The singular values for all three cases are shown in Fig. 18. The first four singular values for all three cases are similar. In the case of synthetic w/o noise, all the information is retained in the first 18 singular values; i.e., the matrix \(\textbf{X}\) in Eq. (5) can be reconstructed entirely with the first 18 modes. However, this is not the case for the actual measurement, where each singular value adds incremental value to the whole sum. This discrepancy between the singular values is due to the absence of noise in the synthetic measurement generated via FEM. As a result, when the noise matrix is added to the synthetic measurements, the obtained singular values are similar to the measurement singular values.

The above-discussed points show that the FEM-generated synthetic data (synthetic w/o noise) can be representative of the actual measurement. However, in the higher EOFs and PCs of the measurement, the effects of noise present can be noticed.
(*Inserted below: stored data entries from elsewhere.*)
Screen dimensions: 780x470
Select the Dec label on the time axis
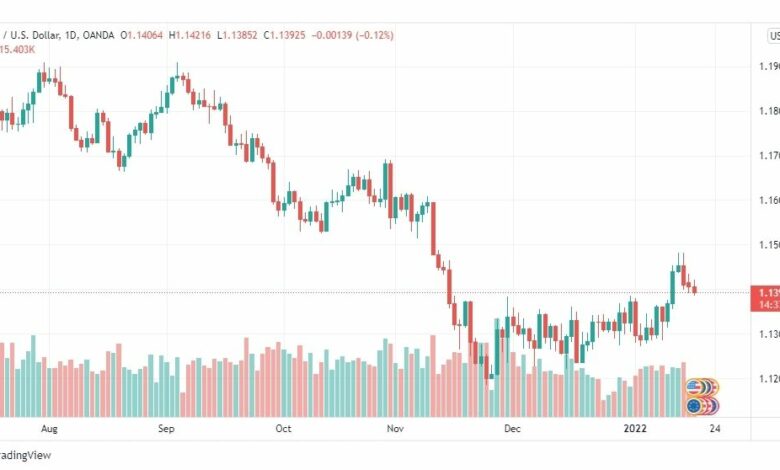coord(512,429)
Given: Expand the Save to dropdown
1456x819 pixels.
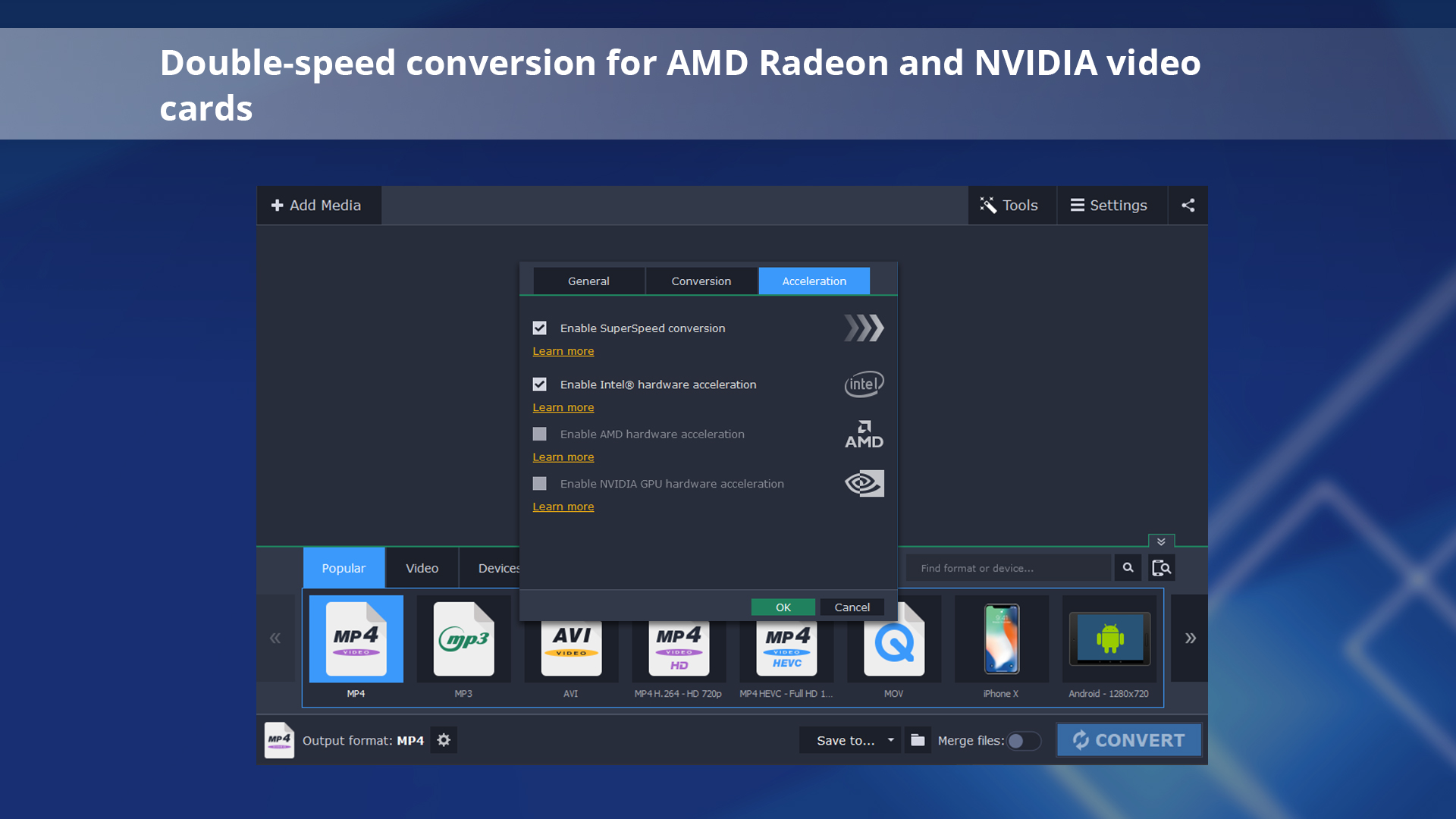Looking at the screenshot, I should point(892,740).
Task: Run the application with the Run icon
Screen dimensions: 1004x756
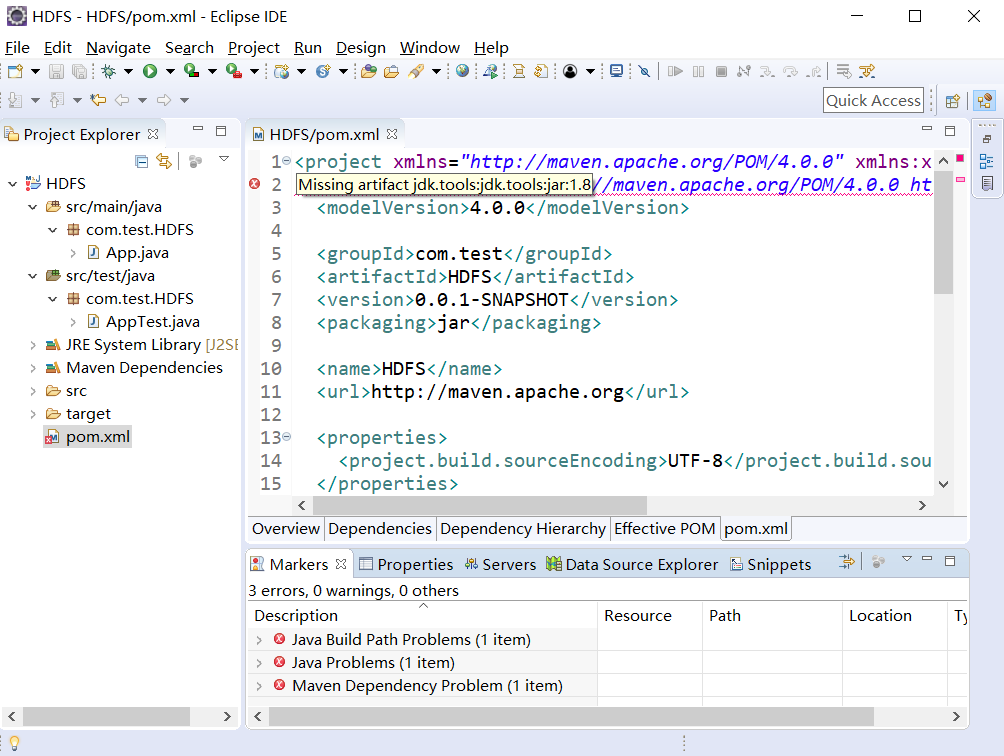Action: [x=151, y=71]
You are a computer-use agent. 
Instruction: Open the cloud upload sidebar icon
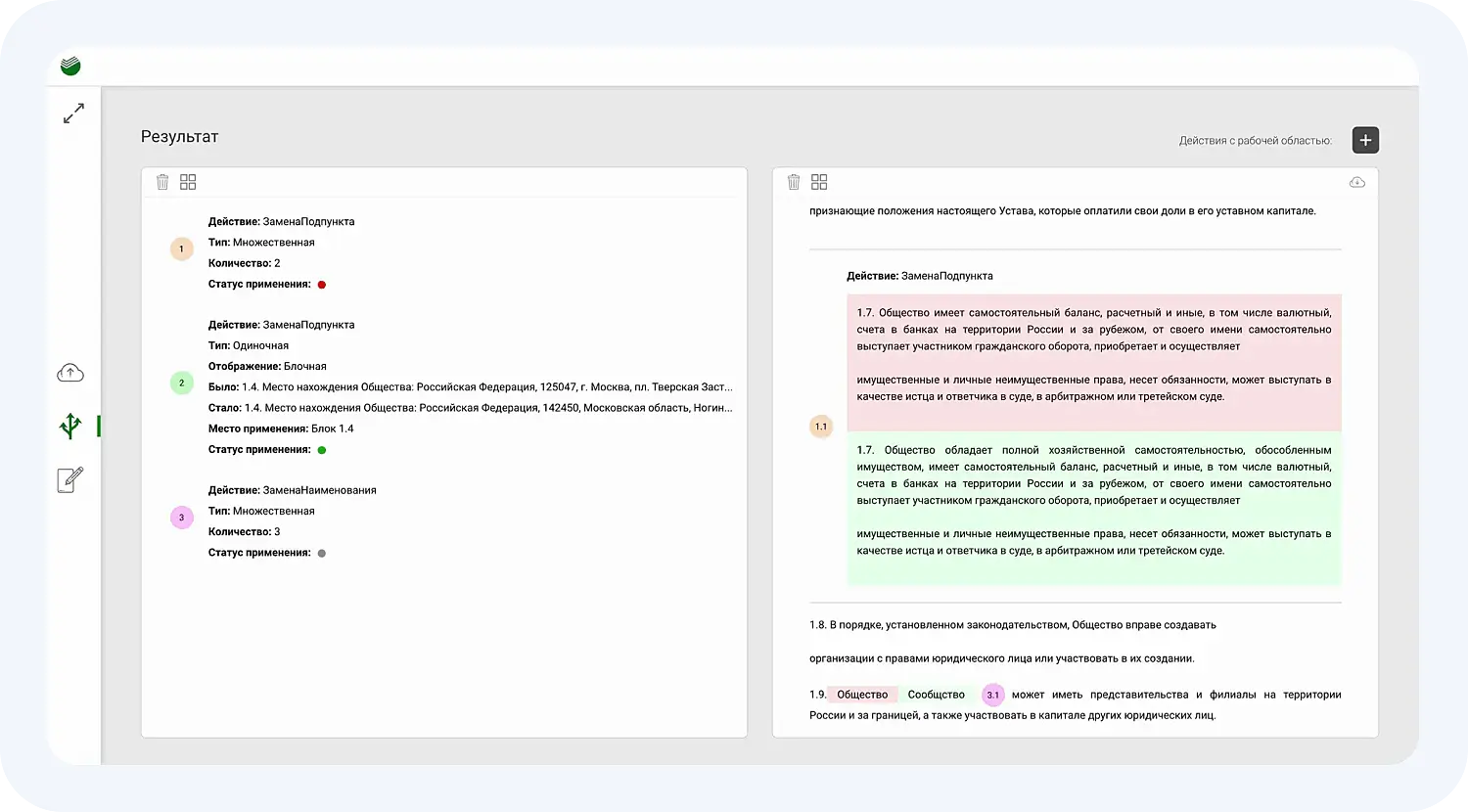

The representativeness of the synthetic data can be improved by adding the extracted system noise, as explained in Sect. "Noise: analysis, extraction and addition". With the addition of noise (synthetic with noise), more nuances of the measurement setup can be captured, thus making the synthetic dataset even more robust and encompassing more details of the measurement dataset.

Segmentation results

This section discusses the segmentation results of the U-Net model trained on three different datasets (Table 4) for the set of hyperparameters shown in Table 3.

Fig. 18
figure 18

Comparison of the first 20 singular values obtained from the PCT on the experiment and the corresponding simulated PT measurements. For synthetic w/o noise, the first 18 singular values retain all the information, but in the case of experiment and synthetic with noise, it is spread out across all the singular values

Fig. 19
figure 19

IoU (first row) and Loss (second row) performance for a Model 1, b Model 2 and c Model 3

To begin with, consider Model 1 (Fig. 19a), which was trained and validated solely on the small dataset of the measurement EOFs. For the first 50 epochs, the model fails to generalize its learning from the training data onto the unseen validation data. The validation IoU gradually improves from around the 50th epoch and eventually lingers around 0.75. As the dataset was labelled manually and the ground truth was verified with the actual sample defect positions, it is safe to say that the highest achievable performance for this task (human-level performance) is around 0.95 IoU (taking a conservative estimate). The deficit between the training IoU and the highest achievable performance indicates that the model is unable fully to tap into the potential of the data and can improve its performance if more data is available for its training. Furthermore, consider the difference between the training and validation IoUs, which shows that the model is not generalizing well to the unseen data of the validation set, indicating overfitting, i.e., good performance on the train set but not on the validation set, which is a common problem when dealing with small datasets. The above-discussed points emphasize the need for a larger representative dataset, which, as discussed before, is the biggest challenge.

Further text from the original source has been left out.